An Army National Guard helicopter mechanic deployed to Iraq is training to qualify for the Olympics in breaking, a sport newly added to the 2024 games.
A recent Instagram video shows Staff Sgt. Brianna Pritchard practicing at a small gym at al Asad Air Base, where she drops to a handstand and windmills her legs, alternating hands before spinning onto her back and popping to her feet.
The sport first popularized as hip-hop breakdancing, with its gymnastic flips, stands, freezes and spins, has been Pritchard’s passion for 14 years, she said in an Army statement this week.
In December, the International Olympic Committee announced the event would be part of the Paris summer games.
That could give the Alaska native a shot at Olympic dreams that were born while she and her hockey player dad watched the movie “Miracle” about the U.S. hockey team’s 1980 victory over the Soviet Union.
“I have always eyed the Olympics because I thought it was such a high honor,” Pritchard said. “I already loved being an athlete.”
She grew up playing softball and hockey, but gave those up when she started breakdancing at 17. She won competitions in Arizona, Texas, Nevada, Hawaii and Florida and placed 17th in a competition in Europe, the Army said.
During the coronavirus pandemic, she began waking up at 3 a.m. to take online dance classes taught by mentors in Texas and Finland. These were followed by one hour of weightlifting or sprint training before work.
Competing under the moniker Snap1, she was the only U.S. woman out of about 800 competitors to make it to the top 16 in the 2020 Red Bull BC One breakdancing battle, the Anchorage Daily News reported last fall. She made it to the top eight the year before and the top 16 in 2018.
The Olympic breaking competition will feature two medal events in which 16 “B-boys” and 16 “B-girls” will face off in one-on-one battles before judges, Team USA said in December.

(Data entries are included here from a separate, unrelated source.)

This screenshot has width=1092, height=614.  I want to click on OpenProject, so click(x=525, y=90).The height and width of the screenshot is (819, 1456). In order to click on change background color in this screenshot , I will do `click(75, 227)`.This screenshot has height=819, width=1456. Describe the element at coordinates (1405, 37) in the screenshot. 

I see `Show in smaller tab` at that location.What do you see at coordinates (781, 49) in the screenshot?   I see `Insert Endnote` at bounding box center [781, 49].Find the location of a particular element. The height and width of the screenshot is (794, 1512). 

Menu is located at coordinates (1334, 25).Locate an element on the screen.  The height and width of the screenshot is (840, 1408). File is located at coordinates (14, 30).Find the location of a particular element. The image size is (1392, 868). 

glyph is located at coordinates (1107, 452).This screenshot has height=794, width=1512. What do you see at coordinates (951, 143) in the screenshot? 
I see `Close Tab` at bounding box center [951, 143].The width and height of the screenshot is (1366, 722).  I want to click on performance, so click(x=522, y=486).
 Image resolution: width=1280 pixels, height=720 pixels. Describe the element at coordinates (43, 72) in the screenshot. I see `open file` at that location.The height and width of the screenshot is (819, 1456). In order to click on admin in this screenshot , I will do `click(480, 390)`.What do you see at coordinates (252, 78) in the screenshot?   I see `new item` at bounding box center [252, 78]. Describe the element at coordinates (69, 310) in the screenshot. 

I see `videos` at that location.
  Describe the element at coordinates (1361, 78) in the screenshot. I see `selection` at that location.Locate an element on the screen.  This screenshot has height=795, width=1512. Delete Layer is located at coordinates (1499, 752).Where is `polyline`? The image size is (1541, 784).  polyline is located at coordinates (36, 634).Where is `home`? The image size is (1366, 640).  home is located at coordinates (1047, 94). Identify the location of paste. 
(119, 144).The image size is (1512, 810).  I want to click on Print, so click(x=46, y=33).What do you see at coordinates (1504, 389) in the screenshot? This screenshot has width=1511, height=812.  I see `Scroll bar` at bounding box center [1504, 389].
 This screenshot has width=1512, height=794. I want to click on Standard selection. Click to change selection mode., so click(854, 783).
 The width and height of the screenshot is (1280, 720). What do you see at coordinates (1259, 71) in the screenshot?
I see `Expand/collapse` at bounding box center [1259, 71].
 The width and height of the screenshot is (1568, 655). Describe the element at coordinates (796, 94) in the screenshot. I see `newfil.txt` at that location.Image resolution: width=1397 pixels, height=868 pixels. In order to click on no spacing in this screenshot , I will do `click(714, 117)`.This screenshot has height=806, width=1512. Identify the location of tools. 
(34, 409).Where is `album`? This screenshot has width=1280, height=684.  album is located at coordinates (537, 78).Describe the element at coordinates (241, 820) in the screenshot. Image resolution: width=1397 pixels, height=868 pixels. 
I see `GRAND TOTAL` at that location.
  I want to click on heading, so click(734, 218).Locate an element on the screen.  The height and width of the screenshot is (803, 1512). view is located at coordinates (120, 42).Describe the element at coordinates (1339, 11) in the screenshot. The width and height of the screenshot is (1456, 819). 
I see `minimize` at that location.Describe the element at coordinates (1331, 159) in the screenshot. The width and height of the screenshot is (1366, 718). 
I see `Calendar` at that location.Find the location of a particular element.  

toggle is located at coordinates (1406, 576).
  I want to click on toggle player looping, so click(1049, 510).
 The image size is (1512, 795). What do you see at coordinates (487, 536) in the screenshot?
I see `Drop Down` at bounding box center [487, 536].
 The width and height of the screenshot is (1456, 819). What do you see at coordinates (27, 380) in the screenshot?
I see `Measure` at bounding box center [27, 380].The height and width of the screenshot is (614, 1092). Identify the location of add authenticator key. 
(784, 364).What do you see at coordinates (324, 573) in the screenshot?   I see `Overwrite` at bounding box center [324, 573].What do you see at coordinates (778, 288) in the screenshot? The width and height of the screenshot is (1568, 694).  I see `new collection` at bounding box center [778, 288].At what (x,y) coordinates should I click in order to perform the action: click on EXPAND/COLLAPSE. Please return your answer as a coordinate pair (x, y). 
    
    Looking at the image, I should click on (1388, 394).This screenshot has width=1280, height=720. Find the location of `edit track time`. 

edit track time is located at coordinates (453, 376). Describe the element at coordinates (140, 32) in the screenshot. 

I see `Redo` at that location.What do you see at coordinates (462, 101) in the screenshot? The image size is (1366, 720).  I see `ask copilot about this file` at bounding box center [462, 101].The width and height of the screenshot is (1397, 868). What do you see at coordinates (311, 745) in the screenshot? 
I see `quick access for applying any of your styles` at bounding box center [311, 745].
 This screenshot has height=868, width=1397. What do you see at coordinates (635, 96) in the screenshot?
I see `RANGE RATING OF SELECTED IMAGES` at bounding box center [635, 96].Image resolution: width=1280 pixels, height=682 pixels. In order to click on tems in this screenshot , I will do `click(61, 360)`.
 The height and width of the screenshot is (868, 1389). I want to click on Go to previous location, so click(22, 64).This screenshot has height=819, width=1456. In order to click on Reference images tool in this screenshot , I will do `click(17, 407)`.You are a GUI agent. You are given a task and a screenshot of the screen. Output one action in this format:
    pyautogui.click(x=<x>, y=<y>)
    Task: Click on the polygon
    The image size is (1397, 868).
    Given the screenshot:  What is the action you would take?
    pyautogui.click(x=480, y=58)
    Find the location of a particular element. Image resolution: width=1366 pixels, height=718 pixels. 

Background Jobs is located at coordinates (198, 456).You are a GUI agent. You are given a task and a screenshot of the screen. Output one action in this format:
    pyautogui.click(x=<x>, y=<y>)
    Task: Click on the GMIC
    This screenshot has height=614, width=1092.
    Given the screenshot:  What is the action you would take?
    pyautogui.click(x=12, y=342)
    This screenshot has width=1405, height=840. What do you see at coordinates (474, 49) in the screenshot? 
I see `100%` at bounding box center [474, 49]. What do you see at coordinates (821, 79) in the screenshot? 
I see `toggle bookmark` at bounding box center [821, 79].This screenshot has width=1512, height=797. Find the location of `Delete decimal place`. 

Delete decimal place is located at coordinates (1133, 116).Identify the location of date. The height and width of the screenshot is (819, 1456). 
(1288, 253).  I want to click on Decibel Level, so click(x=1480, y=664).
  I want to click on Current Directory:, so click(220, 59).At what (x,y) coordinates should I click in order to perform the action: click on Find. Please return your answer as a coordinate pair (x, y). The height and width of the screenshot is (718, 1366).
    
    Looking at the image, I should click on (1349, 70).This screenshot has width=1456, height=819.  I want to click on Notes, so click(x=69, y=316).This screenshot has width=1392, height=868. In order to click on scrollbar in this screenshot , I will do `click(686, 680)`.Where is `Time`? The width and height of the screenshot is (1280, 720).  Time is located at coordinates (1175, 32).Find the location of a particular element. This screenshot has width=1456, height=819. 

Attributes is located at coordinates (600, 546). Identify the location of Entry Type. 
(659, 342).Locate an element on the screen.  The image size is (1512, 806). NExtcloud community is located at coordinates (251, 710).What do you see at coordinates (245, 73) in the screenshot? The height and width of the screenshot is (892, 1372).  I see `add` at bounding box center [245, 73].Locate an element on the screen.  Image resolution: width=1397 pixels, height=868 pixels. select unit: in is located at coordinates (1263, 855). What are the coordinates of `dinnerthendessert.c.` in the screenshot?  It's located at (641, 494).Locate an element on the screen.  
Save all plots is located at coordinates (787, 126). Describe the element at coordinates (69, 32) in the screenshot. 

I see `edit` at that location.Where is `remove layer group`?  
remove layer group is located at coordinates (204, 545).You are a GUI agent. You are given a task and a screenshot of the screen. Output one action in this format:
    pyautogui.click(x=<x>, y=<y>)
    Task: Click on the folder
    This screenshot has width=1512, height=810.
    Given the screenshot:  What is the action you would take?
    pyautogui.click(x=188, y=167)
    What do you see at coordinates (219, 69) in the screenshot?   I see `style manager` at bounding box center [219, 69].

The Washington-based nonprofit USA Breakin’ has committed to fielding America’s national team through point-based regional qualifiers and a national championship event, its website said.
Pritchard competed in the Texas Breakin’ Open 2021 Olympic qualifier in April, while in predeployment training with her unit at Fort Hood. She didn’t place well because of new rules she wasn’t aware of that deducted for going out of bounds, she said.
“Thankfully, prior to that, I already won two Olympic qualifiers online, due to COVID,” she said. “I still hold enough points to be a high-ranking competitor in the national qualifier.”
Though she could have opted to stay in the U.S. instead of going to the Middle East through early 2022, she chose to go because serving on a deployment had been another longtime goal, she said.
The timing has complicated her Olympic aspirations, but “no matter what, I will not stop training,” Pritchard said.